◆ **Document segment**:
--------------------

Sherman Estate: (Un)sealing Probate Files at the Supreme Court of Canada


In October, we commented on the case of murdered Toronto billionaires, Barry and Honey Sherman, which was on appeal to the Supreme Court of Canada. Today, in Sherman Estate v. Donovan, 2021 SCC 25,  the Supreme Court of Canada lifted the sealing orders that had been in place over the Shermans’ estate files. This means that the public can access the Sherman Estate files at the Court registry, even though the perpetrator(s) of the crime, and their motives, if any, remain unknown.

Estate Trustees’ Arguments

At issue before the Supreme Court of Canada was whether the privacy and safety concerns alleged by the Estate Trustees were made out, and if so, whether these were sufficient to override the open court principle. The Estate Trustees sought to have privacy, in and of itself, recognized as an important public interest. They also argued that there was sufficient evidence to allow the Court to infer that there was a serious risk of harm, and that court openness was less important in the circumstances of the case, namely, an “administrative” probate proceeding.

Justice Kasirer, for a unanimous Court, held that the open court principle applies with equal force to probate proceedings, and that although privacy concerns can form the basis of a sealing order, the Estate Trustees had not established that one was required in the circumstances.

--------------------

◆ **Material**:

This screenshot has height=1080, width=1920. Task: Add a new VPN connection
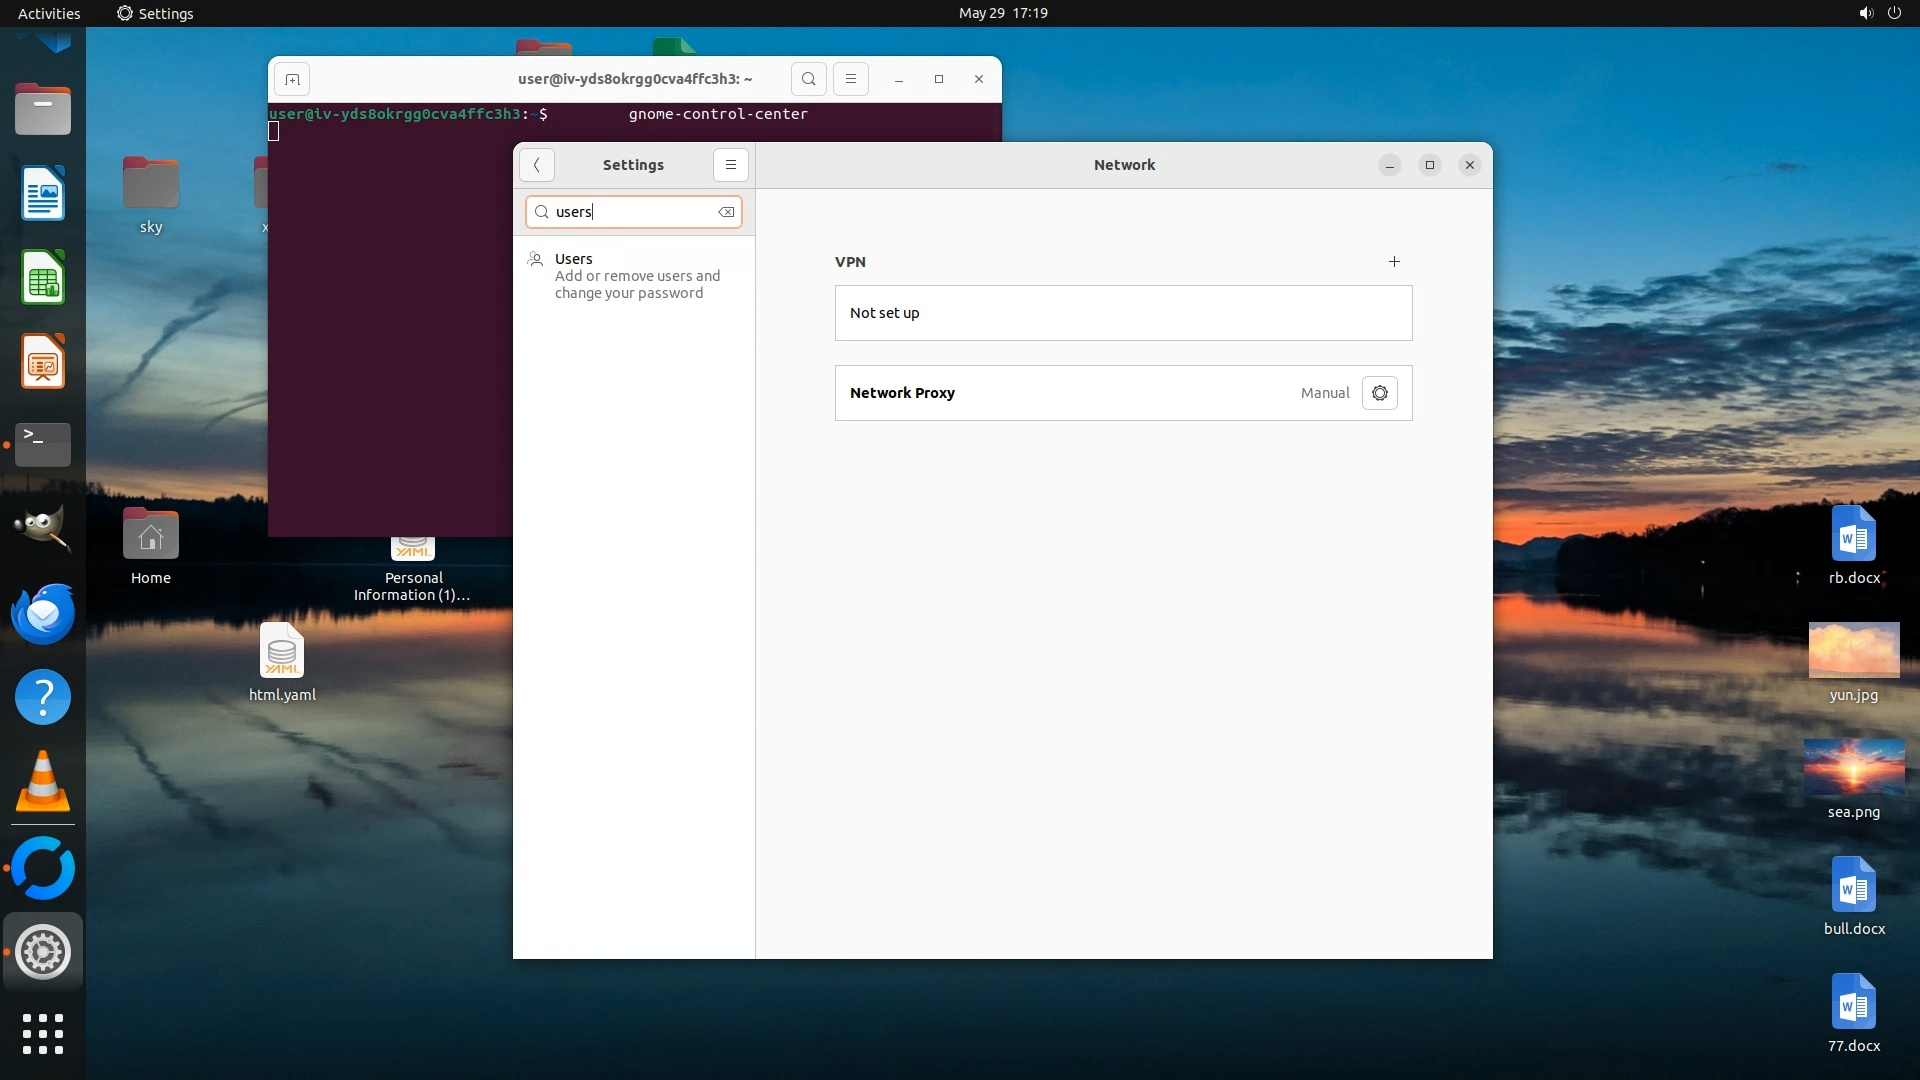tap(1394, 262)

--------------------

◆ **Goal A**: List each argument that the Sherman Estate article attributes to the Estate Trustees.
◆ **Goal B**: Extend the Sherman Estate article, picking up after its final sentence.
The listing plays no part in what is asked here.

◆ **Exercise response A**:
- Privacy, in and of itself, should be recognized as an important public interest.
- There was sufficient evidence to allow the Court to infer a serious risk of harm.
- Court openness was less important in the circumstances of the case, namely an "administrative" probate proceeding.

◆ **Exercise response B**:
Probate Proceedings are Judicial Proceedings

The Supreme Court affirmed that the open court principle is engaged by all judicial proceedings, whatever their nature. In doing so, the Court rejected the Estate Trustees’ contention that probate proceedings did not engage the open court principle, and that there is no public value in the openness of such proceedings:

[44]  … The certificates the Trustees sought from the court are issued under the seal of that court, thereby bearing the imprimatur of the court’s authority. The court’s decision, even if rendered in a non‑contentious setting, will have an impact on third parties, for example by establishing the testamentary paper that constitutes a valid will (see Otis v. Otis (2004), 7 E.T.R. (3d) 221 (Ont. S.C.), at paras. 23‑24). Contrary to what the Trustees argue, the matters in a probate file are not quintessentially private or fundamentally administrative. Obtaining a certificate of appointment of estate trustee in Ontario is a court proceeding and the fundamental rationale for openness — discouraging mischief and ensuring confidence in the administration of justice through transparency — applies to probate proceedings and thus to the transfer of property under court authority and other matters affected by that court action.

Although probate is not always required for transfers of wealth on death, such as with beneficiary designations on insurance designations, this did not change the open court character of probate proceedings. As a result, the Estate Trustees were required to meet the test for showing that court openness should be limited.

Open Court versus Privacy

Sherman Estate required the Court to balance two important values. As observed by Justice Kasirer, “The right of privacy is not absolute; the open court principle is not without exceptions” (para. 31).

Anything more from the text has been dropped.